● Exercise goal:
Edit the material below so that every "Instruction" becomes "Goal", and leave everything else unchanged.

_ _ _ _ _ _ _

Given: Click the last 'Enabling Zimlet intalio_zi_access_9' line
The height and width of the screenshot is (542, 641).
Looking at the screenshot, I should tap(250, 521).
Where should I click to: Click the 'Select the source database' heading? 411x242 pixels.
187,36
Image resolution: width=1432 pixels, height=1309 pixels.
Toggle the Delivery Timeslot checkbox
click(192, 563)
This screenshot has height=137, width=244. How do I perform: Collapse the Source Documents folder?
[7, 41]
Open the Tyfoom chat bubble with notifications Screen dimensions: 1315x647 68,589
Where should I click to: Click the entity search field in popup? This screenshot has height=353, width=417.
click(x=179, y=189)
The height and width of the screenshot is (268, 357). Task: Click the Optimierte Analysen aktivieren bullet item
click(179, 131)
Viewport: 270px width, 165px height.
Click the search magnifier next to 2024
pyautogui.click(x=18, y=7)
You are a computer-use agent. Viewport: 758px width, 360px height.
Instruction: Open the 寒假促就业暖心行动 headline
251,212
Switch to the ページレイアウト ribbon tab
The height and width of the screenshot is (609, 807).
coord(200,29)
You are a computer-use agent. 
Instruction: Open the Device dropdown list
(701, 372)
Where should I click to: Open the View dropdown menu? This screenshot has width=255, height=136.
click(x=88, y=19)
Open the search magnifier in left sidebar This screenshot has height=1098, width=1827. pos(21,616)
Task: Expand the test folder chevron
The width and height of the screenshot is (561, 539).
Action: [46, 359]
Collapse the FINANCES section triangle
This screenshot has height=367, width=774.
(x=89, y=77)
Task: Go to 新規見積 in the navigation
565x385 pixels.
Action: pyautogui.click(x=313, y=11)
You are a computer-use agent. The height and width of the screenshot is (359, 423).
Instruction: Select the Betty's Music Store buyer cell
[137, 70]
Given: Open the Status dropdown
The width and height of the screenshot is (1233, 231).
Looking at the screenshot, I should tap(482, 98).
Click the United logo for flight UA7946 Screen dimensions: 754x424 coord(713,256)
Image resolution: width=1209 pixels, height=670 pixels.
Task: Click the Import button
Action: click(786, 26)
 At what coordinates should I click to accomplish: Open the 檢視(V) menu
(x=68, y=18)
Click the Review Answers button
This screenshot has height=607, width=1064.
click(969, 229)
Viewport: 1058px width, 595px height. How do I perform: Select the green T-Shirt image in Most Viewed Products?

_ _ _ _ _ _ _

● Response:
Given: Click the last 'Enabling Zimlet intalio_zi_access_9' line
The height and width of the screenshot is (542, 641).
Looking at the screenshot, I should tap(250, 521).
Where should I click to: Click the 'Select the source database' heading? 411x242 pixels.
187,36
Image resolution: width=1432 pixels, height=1309 pixels.
Toggle the Delivery Timeslot checkbox
click(192, 563)
This screenshot has height=137, width=244. How do I perform: Collapse the Source Documents folder?
[7, 41]
Open the Tyfoom chat bubble with notifications Screen dimensions: 1315x647 68,589
Where should I click to: Click the entity search field in popup? This screenshot has height=353, width=417.
click(x=179, y=189)
The height and width of the screenshot is (268, 357). Task: Click the Optimierte Analysen aktivieren bullet item
click(179, 131)
Viewport: 270px width, 165px height.
Click the search magnifier next to 2024
pyautogui.click(x=18, y=7)
You are a computer-use agent. Viewport: 758px width, 360px height.
Goal: Open the 寒假促就业暖心行动 headline
251,212
Switch to the ページレイアウト ribbon tab
The height and width of the screenshot is (609, 807).
coord(200,29)
You are a computer-use agent. 
Goal: Open the Device dropdown list
(701, 372)
Where should I click to: Open the View dropdown menu? This screenshot has width=255, height=136.
click(x=88, y=19)
Open the search magnifier in left sidebar This screenshot has height=1098, width=1827. pos(21,616)
Task: Expand the test folder chevron
The width and height of the screenshot is (561, 539).
Action: [46, 359]
Collapse the FINANCES section triangle
This screenshot has height=367, width=774.
(x=89, y=77)
Task: Go to 新規見積 in the navigation
565x385 pixels.
Action: pyautogui.click(x=313, y=11)
You are a computer-use agent. The height and width of the screenshot is (359, 423).
Goal: Select the Betty's Music Store buyer cell
[137, 70]
Given: Open the Status dropdown
The width and height of the screenshot is (1233, 231).
Looking at the screenshot, I should tap(482, 98).
Click the United logo for flight UA7946 Screen dimensions: 754x424 coord(713,256)
Image resolution: width=1209 pixels, height=670 pixels.
Task: Click the Import button
Action: click(786, 26)
 At what coordinates should I click to accomplish: Open the 檢視(V) menu
(x=68, y=18)
Click the Review Answers button
This screenshot has height=607, width=1064.
click(969, 229)
Viewport: 1058px width, 595px height. How do I perform: Select the green T-Shirt image in Most Viewed Products?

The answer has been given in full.